Heavy *builders* benefit from "execute, don't think." (This is the opposite of math/proof tasks — match the knob to the job.)

## `echo_reasoning` (CoT re-injection) is model-dependent — in opposite directions

Re-injecting the model's prior chain-of-thought across turns:

- One model (**GLM-4.5-Air**) *needed* it — multi-turn quality degraded without it.
- Another (**qwen3.6-35b-a3b**) was *hurt* by it — heavy-tier dropped 8/9 → 6/9 with echo on.

Never port one model's `echo_reasoning` setting to another blindly. Test on/off per model.

## `reasoning_effort` is provider-specific

`reasoning_effort` works for some backends (gpt-oss, nemotron, grok) but is a **no-op** for others. Some models gate thinking via `chat_template_kwargs.enable_thinking` instead; others are non-thinking entirely. Verify the knob actually changes behavior before trusting it.

## Turn budget vs token budget are DISTINCT ceilings

When a run ends `budget_exceeded`, identify *which* budget:

- If it stopped at **turns < your turn cap** and **wallclock < your wallclock cap**, it hit the **token budget**. Raising the turn limit won't help — raise tokens (or reduce per-turn token burn).
- If it stopped **at** the turn cap, it's a turn ceiling — more turns may help (a near-miss task that lands 4/5 criteria at the cap often clears with +20 turns).

A real case: a model's hardest task failed `budget_exceeded` at ~75 turns with a 100-turn cap — it was the **token** budget, so bumping turns 80→100 made it *worse*, not better. Diagnose before you tune.

Also watch **`max_tokens` set too low**: a task ending `incomplete` with `output_tokens == max_tokens` exactly is **silent mid-reasoning truncation**, not a model give-up. Some models need 16k-96k output budget.

## A pre-push completeness directive (harness lever)

A prompt directive instructing the model to **re-read the spec's file list and verify every file is edited before pushing** flipped a model from 8/9 → **9/9** — its remaining miss was *premature completion* (pushing after editing 4 of 5 files), not incapacity or a budget limit. Cheap, model-agnostic, high-leverage for multi-file specs.

## What didn't work (so you don't repeat it)

- **Defaulting to temp 0.3** — it was best for one model, worst-ish for another (mid-temp *hurt* a 35B-A3B).
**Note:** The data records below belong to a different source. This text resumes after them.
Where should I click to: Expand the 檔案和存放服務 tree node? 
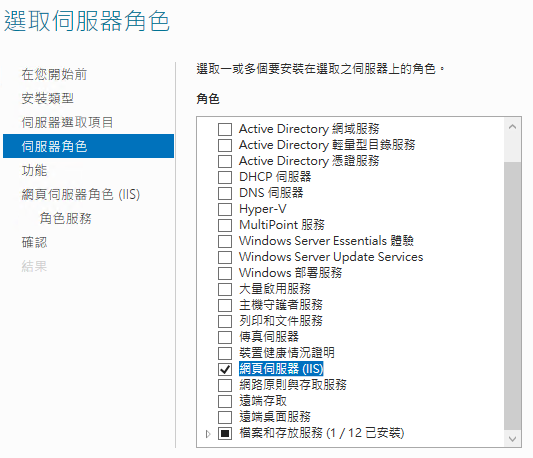pyautogui.click(x=208, y=434)
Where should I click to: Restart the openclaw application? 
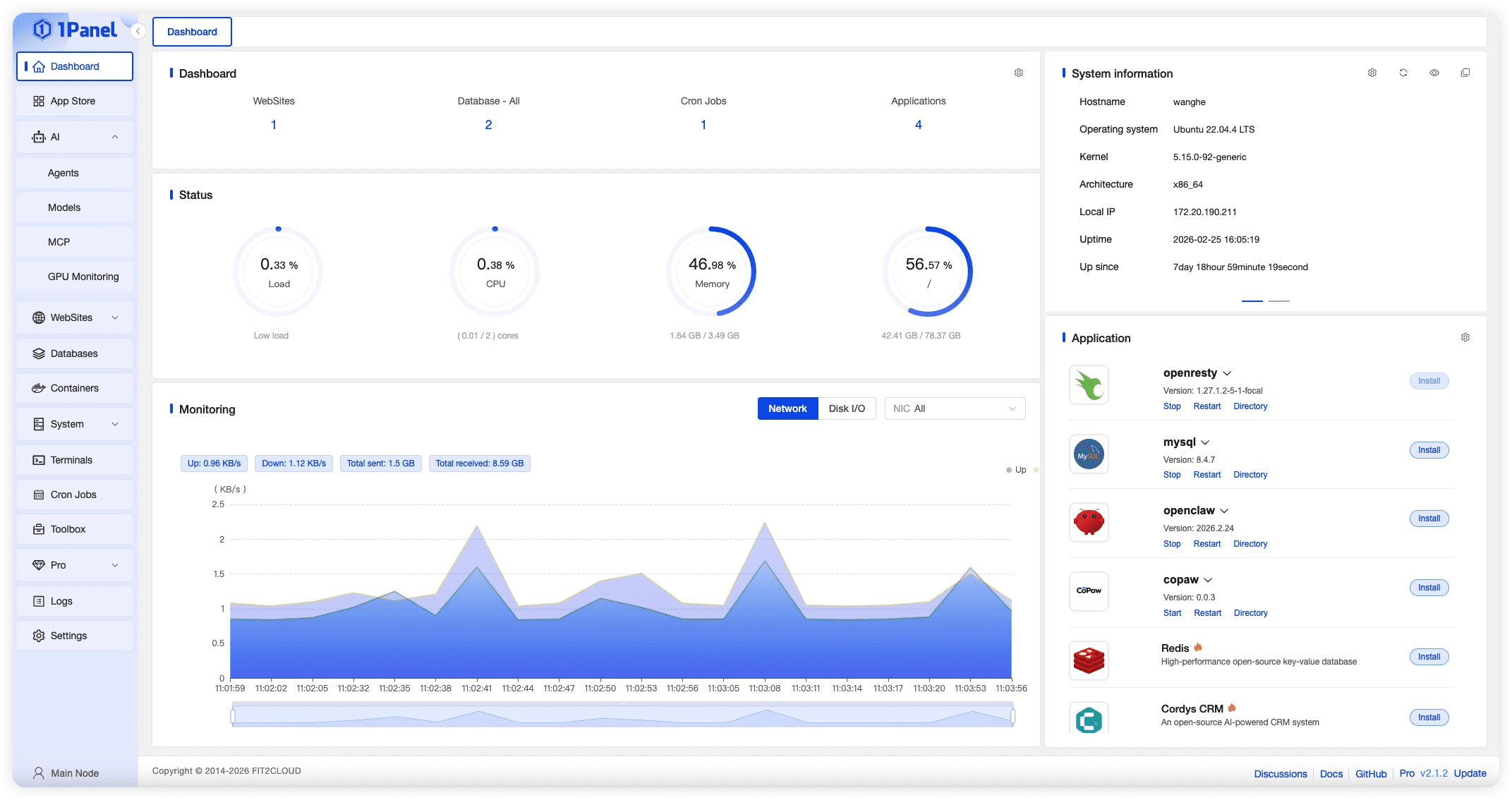point(1206,544)
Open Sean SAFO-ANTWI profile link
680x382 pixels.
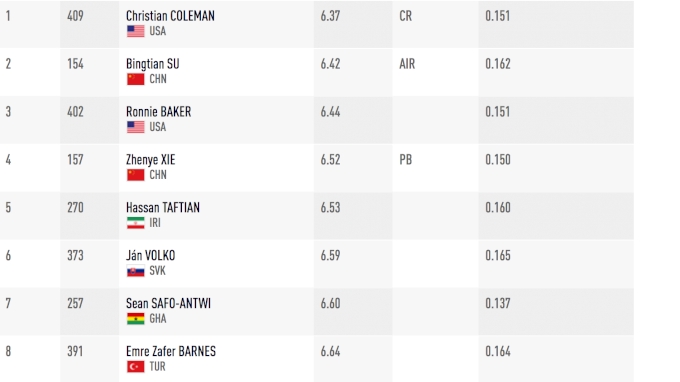click(168, 304)
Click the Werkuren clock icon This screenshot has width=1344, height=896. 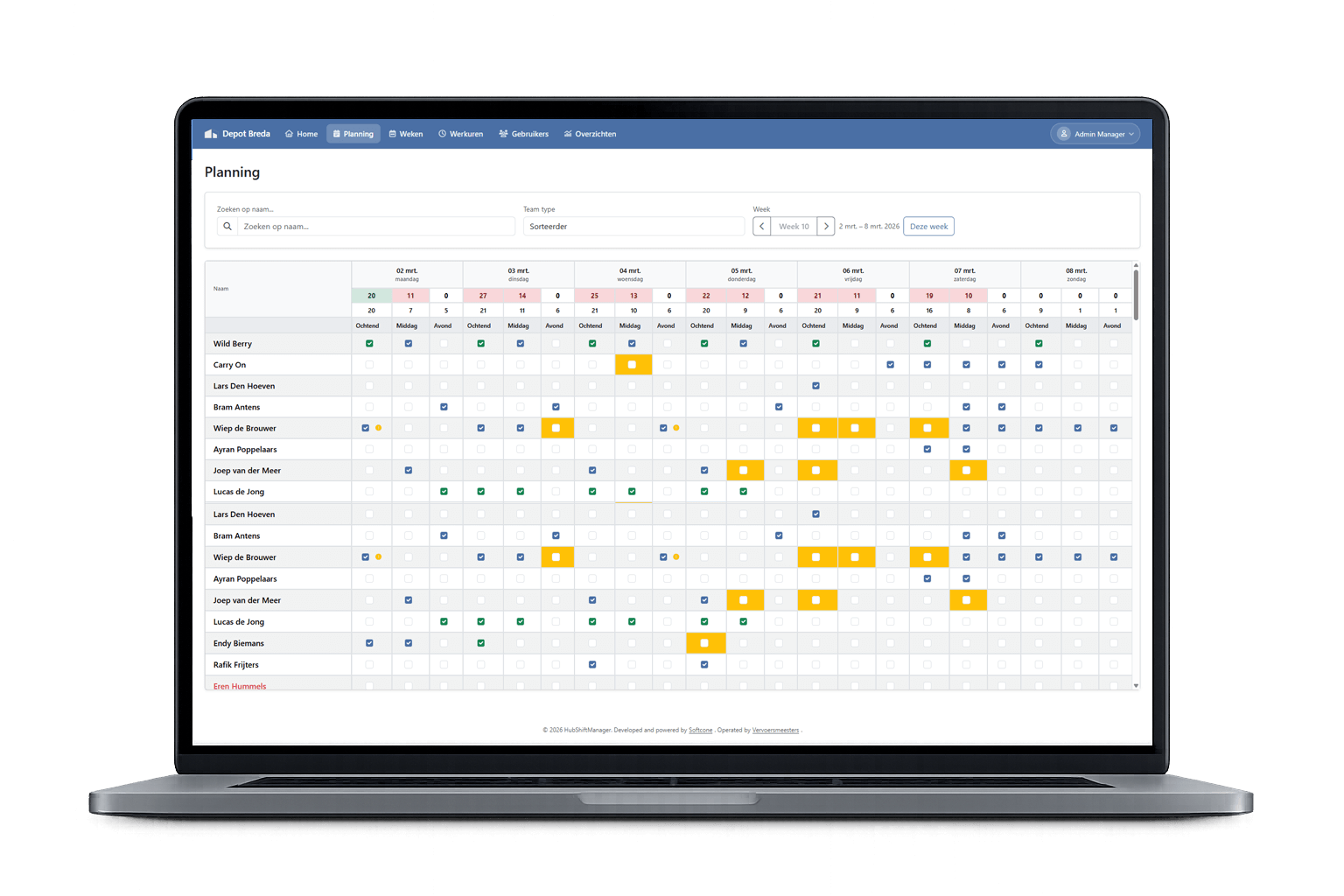[x=443, y=134]
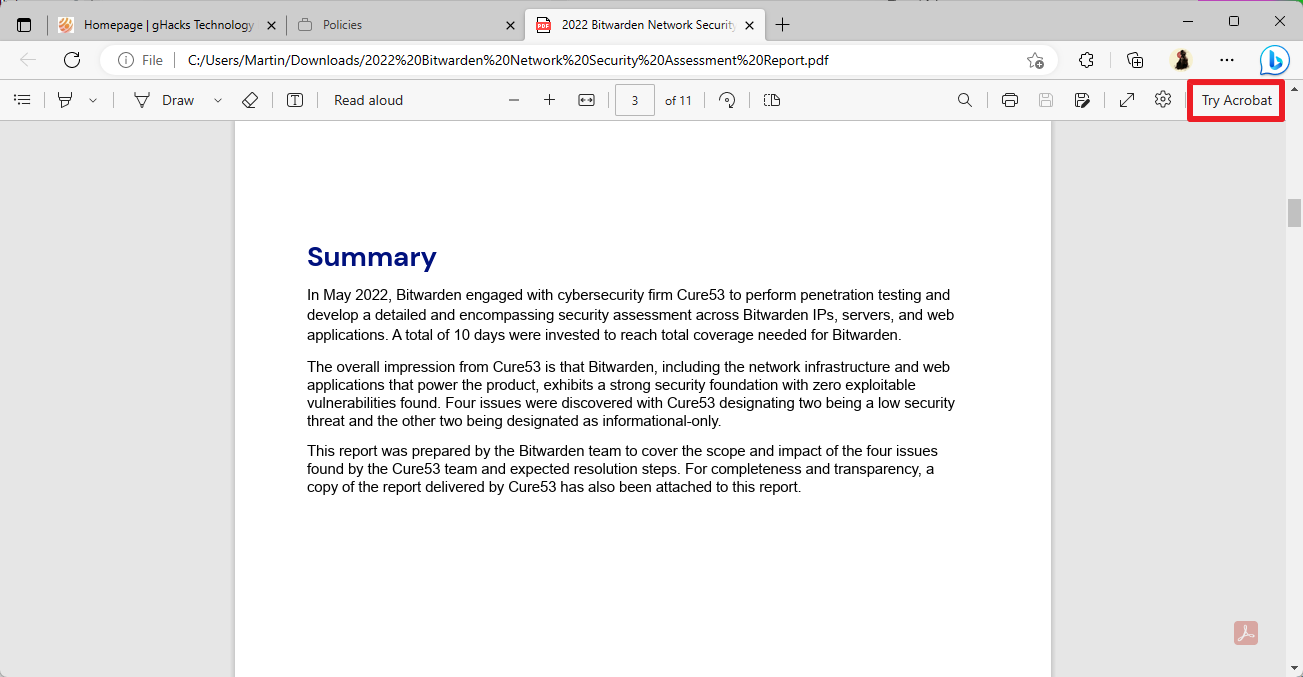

No universal value.
- **Bumping the turn budget to fix a `budget_exceeded`** that was actually the *token* budget — made results worse. Diagnose which ceiling first.
- **Porting one model's `echo_reasoning` setting to another** — it helped one and hurt another, in opposite directions.
- **Trusting `reasoning_effort`** without checking it changed behavior — it's a no-op on some backends.
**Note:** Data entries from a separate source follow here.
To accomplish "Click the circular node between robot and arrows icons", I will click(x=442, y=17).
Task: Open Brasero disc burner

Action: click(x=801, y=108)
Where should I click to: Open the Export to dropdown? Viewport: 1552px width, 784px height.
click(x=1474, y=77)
## Checklist (per new model)

1. Sweep temperature `{0.0, 0.3, 0.7, default}`, N≥3 — don't assume 0.3.
2. Try **reasoning off** for builder/execution roles.
3. Test `echo_reasoning` **both ways** — it helps some, hurts others.
4. Confirm `reasoning_effort` actually changes behavior (provider-specific).
5. On `budget_exceeded`, check turns-vs-tokens before changing either.
6. Add a pre-push completeness directive for multi-file tasks.